_TASK REQUIREMENTS_
Begin at the line containing "The image size is (635, 584)." in the data below and go on through the line containing "The width and height of the screenshot is (500, 381).", repeating each line exactly; include both ends and no other line.

_DATASET_
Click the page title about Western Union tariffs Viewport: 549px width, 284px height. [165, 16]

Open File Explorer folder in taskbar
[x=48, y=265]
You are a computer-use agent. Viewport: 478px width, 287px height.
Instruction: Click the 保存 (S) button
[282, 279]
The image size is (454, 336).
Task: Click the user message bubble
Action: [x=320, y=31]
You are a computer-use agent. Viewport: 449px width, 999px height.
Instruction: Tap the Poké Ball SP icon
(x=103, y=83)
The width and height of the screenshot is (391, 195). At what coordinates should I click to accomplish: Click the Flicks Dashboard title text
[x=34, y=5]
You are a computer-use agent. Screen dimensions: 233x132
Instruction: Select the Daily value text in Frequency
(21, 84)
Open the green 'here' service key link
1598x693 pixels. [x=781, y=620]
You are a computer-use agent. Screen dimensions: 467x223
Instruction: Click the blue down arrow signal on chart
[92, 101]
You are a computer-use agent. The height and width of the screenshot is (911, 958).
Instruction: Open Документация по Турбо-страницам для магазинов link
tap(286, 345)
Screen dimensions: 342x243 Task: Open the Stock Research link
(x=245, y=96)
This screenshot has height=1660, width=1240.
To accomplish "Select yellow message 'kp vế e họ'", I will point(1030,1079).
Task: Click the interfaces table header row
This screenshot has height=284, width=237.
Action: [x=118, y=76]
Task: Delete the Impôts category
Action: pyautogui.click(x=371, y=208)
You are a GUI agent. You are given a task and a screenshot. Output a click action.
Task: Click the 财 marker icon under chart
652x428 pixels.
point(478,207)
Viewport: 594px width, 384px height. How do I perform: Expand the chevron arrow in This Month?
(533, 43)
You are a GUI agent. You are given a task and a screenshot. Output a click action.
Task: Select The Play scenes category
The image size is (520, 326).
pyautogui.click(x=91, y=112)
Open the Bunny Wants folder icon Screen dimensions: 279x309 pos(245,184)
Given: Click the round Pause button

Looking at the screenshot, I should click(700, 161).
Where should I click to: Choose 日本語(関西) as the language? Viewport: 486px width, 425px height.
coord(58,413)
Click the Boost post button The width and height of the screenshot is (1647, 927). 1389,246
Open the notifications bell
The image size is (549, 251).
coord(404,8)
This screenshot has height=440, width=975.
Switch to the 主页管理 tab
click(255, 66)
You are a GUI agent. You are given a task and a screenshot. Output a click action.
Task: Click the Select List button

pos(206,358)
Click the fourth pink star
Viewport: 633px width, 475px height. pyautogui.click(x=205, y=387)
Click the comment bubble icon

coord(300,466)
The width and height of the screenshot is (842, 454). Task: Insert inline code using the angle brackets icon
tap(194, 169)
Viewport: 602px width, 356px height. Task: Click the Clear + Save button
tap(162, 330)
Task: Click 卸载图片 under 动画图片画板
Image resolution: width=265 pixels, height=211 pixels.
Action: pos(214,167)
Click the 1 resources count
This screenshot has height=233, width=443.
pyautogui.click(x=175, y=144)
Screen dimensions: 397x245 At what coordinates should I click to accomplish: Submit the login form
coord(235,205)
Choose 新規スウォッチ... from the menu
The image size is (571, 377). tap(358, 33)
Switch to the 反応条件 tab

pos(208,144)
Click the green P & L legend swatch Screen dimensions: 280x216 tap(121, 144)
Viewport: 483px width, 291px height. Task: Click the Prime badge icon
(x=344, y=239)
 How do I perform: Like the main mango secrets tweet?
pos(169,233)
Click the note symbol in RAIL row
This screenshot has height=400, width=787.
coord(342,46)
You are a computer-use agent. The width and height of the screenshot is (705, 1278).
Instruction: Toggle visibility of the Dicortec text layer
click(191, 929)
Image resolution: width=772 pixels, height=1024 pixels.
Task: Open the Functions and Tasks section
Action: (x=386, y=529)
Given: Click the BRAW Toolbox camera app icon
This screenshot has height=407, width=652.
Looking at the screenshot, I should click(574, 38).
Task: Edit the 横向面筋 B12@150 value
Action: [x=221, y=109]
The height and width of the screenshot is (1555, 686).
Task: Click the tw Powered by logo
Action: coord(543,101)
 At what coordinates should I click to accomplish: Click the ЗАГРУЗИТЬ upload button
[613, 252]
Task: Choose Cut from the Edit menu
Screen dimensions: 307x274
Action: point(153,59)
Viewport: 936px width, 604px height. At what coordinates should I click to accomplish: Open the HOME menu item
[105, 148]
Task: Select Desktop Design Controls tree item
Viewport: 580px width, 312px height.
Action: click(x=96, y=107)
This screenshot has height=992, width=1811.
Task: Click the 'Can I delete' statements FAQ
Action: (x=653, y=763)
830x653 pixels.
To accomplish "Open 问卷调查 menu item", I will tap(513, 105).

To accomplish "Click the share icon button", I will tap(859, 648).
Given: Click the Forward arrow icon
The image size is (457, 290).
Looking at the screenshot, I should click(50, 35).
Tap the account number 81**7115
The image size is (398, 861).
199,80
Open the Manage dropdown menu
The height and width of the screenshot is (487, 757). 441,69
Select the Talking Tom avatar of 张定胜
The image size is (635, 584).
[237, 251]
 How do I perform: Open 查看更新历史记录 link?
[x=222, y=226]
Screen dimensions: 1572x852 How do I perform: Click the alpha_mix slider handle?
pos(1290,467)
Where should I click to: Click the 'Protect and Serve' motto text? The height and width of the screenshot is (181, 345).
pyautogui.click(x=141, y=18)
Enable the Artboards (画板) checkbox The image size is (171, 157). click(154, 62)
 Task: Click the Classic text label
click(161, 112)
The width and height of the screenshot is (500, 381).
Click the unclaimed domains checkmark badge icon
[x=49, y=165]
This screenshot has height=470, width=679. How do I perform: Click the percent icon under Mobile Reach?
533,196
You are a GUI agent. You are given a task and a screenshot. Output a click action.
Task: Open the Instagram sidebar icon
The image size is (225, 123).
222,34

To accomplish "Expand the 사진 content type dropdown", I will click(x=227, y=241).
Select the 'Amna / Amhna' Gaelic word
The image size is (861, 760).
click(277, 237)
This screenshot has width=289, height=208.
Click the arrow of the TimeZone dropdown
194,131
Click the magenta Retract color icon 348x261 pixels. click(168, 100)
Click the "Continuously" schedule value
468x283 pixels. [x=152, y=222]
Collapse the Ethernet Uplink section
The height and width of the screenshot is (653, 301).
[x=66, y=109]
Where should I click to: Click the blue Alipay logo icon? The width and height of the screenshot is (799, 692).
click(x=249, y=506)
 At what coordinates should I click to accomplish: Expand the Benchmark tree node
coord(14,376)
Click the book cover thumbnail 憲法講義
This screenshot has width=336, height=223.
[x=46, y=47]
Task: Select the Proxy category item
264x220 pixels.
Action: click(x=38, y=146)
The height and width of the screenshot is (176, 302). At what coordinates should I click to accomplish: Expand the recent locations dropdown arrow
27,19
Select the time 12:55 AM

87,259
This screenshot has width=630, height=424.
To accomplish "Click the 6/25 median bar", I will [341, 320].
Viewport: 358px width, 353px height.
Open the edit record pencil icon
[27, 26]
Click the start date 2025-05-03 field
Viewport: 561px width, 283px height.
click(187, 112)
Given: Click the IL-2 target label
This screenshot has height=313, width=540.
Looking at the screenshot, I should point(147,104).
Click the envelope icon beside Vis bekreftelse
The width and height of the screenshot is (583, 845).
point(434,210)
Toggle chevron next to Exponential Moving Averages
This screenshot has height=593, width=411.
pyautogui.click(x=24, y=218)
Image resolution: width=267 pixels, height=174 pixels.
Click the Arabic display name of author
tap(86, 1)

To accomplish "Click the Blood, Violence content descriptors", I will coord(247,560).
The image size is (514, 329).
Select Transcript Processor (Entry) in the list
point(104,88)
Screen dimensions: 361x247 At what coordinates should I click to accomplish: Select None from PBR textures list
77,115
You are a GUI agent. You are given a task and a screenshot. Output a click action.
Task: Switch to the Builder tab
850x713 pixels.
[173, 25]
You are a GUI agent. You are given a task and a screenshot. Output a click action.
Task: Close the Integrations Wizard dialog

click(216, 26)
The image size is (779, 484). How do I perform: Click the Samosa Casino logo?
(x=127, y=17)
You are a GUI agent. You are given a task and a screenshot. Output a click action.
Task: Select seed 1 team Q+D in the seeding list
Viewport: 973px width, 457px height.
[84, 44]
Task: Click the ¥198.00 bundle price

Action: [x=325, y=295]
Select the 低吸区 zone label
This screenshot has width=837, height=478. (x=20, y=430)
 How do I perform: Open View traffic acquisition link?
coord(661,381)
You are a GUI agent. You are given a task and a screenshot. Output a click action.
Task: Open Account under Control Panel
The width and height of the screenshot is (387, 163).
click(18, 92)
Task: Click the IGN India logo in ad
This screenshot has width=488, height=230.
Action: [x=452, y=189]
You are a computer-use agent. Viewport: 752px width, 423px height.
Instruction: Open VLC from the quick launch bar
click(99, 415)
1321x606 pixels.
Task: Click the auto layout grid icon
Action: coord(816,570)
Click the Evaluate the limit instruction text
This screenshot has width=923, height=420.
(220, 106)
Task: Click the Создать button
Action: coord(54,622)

_YOUR SOLUTION_
The image size is (635, 584).
[237, 251]
 How do I perform: Open 查看更新历史记录 link?
[x=222, y=226]
Screen dimensions: 1572x852 How do I perform: Click the alpha_mix slider handle?
pos(1290,467)
Where should I click to: Click the 'Protect and Serve' motto text? The height and width of the screenshot is (181, 345).
pyautogui.click(x=141, y=18)
Enable the Artboards (画板) checkbox The image size is (171, 157). click(154, 62)
 Task: Click the Classic text label
click(161, 112)
The width and height of the screenshot is (500, 381).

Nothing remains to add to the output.